The findings suggest that a defect in the COX10 gene develops after amyloid plaques develop, not the other way around, as has been thought, Moraes said.
"The mitochondrial defect in Alzheimer's disease appears to be a consequence of amyloid accumulation, not the cause of amyloid accumulation," he said. "Also, if you have a defect in the COX gene, you are not necessarily going to have more free radicals being formed," he added.
According to Moraes, the finding could have implications for scientists' understanding of the aging brain in general, not just Alzheimer's.
If the findings are duplicated in other research, they might be useful in developing new treatments for Alzheimer's -- treatments that target the COX gene, Moraes said.

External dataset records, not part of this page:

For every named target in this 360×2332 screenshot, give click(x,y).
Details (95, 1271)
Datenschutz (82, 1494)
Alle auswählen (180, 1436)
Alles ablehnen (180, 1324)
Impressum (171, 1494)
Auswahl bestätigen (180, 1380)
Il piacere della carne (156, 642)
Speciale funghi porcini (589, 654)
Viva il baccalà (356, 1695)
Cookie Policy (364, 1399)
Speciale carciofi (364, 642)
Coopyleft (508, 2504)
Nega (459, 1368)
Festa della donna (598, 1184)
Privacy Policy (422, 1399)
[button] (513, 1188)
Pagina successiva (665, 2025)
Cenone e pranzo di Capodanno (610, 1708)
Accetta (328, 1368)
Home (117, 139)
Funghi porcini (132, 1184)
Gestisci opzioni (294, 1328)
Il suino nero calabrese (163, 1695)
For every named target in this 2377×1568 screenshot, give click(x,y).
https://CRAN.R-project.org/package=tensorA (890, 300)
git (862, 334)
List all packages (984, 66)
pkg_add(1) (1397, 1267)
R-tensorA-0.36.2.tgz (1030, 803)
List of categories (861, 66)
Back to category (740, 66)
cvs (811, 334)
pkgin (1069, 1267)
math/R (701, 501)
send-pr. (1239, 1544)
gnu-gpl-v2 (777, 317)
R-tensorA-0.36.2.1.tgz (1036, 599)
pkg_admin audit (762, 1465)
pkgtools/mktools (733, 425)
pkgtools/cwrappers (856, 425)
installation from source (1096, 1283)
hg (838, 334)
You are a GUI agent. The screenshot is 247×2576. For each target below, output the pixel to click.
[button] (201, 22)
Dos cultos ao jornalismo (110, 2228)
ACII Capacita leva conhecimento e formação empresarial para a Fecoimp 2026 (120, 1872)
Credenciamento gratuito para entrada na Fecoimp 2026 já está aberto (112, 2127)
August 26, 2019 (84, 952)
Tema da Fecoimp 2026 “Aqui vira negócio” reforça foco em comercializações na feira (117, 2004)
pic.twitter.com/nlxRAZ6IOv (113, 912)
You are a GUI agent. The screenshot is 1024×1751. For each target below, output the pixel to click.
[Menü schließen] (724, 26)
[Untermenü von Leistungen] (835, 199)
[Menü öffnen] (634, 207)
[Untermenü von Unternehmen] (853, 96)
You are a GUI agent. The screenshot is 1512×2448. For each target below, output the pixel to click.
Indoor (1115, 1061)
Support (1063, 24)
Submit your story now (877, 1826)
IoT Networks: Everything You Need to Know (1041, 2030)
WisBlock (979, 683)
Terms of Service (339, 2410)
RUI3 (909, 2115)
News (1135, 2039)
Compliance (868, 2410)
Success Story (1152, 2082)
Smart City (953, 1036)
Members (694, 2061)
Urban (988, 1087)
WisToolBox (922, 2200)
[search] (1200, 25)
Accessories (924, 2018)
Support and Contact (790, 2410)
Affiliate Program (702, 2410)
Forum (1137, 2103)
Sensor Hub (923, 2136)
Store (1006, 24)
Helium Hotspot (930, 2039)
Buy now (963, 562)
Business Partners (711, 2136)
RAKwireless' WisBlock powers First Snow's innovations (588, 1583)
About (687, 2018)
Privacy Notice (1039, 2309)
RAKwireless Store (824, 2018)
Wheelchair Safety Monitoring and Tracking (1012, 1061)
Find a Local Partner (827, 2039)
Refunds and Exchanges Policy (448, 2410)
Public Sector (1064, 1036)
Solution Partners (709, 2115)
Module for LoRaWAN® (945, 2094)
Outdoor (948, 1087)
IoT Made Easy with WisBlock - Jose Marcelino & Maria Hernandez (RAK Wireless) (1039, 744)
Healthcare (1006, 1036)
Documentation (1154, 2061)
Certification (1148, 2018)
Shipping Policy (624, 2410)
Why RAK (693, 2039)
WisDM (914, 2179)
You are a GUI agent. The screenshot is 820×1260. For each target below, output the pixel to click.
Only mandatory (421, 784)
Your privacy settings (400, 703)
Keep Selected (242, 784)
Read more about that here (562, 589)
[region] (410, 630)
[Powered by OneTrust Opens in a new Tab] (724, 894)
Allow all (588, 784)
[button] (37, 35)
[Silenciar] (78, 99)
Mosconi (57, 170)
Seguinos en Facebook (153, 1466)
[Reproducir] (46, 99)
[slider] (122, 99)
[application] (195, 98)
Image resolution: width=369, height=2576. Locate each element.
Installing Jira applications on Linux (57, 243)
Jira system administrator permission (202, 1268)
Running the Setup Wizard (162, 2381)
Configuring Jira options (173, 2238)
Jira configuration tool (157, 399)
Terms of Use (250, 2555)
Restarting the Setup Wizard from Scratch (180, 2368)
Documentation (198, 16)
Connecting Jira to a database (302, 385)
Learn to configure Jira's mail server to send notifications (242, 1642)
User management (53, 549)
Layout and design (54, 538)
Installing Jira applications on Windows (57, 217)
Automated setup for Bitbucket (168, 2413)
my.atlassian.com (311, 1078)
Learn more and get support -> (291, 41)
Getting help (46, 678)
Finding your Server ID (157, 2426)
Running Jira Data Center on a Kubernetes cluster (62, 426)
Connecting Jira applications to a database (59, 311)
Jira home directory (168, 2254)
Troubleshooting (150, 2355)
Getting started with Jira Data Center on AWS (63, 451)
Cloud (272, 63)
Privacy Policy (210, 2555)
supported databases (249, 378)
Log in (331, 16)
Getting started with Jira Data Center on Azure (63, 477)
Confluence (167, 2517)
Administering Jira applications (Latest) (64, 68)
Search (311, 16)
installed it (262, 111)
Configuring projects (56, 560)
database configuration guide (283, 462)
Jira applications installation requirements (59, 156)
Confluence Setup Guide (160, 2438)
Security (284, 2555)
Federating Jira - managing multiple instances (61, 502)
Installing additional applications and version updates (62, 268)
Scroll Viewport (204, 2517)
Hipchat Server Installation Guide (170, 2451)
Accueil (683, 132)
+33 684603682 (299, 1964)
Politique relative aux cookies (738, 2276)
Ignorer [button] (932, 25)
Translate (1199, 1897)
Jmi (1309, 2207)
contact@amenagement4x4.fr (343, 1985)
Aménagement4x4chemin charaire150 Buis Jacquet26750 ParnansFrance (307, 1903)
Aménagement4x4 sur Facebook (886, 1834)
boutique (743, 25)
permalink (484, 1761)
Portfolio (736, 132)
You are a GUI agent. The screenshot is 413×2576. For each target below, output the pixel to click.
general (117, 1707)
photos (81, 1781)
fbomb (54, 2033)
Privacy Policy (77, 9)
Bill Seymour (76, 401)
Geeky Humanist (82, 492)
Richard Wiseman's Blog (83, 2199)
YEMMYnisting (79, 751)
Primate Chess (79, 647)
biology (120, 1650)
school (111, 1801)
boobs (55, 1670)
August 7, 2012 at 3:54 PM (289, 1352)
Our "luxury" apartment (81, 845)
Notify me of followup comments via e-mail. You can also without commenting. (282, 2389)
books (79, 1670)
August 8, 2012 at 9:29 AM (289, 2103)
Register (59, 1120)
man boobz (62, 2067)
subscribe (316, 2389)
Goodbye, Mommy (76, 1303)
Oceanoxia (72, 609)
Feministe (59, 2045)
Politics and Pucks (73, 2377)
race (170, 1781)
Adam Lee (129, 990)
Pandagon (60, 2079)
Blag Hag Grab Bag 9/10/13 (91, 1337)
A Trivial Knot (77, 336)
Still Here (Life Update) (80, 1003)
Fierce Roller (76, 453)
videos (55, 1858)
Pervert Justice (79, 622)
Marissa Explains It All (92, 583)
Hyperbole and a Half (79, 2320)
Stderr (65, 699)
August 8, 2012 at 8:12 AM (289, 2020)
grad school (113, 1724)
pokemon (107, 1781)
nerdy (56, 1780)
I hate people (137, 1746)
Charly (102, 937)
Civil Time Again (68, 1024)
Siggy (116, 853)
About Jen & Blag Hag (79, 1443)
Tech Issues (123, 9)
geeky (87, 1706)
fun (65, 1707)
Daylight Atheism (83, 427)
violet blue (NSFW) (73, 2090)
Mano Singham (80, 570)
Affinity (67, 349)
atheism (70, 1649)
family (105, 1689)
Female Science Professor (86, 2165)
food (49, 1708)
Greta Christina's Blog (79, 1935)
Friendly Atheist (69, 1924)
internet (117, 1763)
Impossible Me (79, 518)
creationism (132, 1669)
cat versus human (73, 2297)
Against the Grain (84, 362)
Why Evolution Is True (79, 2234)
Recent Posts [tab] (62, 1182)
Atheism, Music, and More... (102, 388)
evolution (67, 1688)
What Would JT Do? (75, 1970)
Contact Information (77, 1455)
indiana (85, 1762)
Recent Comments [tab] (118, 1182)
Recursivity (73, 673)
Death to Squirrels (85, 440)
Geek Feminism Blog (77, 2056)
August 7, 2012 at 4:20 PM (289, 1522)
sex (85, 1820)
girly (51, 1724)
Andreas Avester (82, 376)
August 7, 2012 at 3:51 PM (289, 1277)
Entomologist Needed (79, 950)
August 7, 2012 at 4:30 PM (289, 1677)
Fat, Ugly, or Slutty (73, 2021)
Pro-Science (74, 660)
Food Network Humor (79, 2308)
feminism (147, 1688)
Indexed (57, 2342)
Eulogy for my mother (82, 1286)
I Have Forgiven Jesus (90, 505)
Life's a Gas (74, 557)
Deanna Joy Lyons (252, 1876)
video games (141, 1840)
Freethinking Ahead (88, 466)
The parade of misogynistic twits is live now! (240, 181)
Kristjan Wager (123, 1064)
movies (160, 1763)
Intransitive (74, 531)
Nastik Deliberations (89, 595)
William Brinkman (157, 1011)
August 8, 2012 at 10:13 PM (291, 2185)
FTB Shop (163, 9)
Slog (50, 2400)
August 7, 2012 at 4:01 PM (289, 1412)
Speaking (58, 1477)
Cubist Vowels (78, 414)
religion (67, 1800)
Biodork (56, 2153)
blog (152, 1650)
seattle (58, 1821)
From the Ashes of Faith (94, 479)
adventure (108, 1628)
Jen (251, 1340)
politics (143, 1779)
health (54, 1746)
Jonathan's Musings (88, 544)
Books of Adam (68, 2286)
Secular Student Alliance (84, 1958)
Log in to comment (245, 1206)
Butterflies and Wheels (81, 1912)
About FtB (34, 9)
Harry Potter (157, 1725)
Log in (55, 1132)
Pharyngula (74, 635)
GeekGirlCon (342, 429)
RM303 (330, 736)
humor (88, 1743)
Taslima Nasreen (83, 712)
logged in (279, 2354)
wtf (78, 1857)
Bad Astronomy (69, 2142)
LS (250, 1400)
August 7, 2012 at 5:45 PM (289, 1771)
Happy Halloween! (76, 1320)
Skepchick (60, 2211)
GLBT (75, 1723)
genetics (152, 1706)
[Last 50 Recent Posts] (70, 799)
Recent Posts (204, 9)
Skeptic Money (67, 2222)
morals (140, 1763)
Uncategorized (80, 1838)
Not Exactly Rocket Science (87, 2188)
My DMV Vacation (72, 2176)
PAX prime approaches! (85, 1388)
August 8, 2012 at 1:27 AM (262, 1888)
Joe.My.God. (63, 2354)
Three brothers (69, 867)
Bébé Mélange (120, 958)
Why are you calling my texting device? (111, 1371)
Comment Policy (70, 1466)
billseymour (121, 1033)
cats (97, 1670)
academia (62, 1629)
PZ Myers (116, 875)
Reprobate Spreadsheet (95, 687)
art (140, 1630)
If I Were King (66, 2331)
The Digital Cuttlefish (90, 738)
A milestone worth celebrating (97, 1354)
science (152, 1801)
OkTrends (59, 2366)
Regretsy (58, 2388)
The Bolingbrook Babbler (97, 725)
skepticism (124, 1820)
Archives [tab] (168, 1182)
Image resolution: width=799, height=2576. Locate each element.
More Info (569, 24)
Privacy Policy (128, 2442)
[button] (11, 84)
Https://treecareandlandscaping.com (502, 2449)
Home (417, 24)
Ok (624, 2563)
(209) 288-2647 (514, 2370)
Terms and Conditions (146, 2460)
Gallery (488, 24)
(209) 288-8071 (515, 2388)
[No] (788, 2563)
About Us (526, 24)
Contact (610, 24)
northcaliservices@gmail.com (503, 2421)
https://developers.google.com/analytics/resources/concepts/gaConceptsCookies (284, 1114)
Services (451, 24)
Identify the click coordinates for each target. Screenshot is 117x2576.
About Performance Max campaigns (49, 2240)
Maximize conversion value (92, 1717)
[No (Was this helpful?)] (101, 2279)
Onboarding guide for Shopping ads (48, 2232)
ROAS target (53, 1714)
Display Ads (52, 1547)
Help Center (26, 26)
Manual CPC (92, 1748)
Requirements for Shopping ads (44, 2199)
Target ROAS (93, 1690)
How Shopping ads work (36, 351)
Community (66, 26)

One expert agreed that the findings shed new light on Alzheimer's disease.
"This study shows that a genetic manipulation that reduced the activity of a key energy-producing enzyme also reduced free radical damage and Alzheimer pathology in a mouse model," said Greg M. Cole, a neuroscientist at the Greater Los Angeles VA Healthcare System and associate director of the Alzheimer's Disease Research Center at UCLA's David Geffen School of Medicine.
"The results are consistent with other evidence that reducing free radicals can limit Alzheimer amyloid plaque pathology," Cole added. "Examples include reducing caloric intake or increasing antioxidant intake. So, even though clinical trials to treat Alzheimer's with [antioxidant] vitamin E have been disappointing, earlier and more effective reduction of free radical damage could mimic the success of this genetic approach and should still be pursued," he said.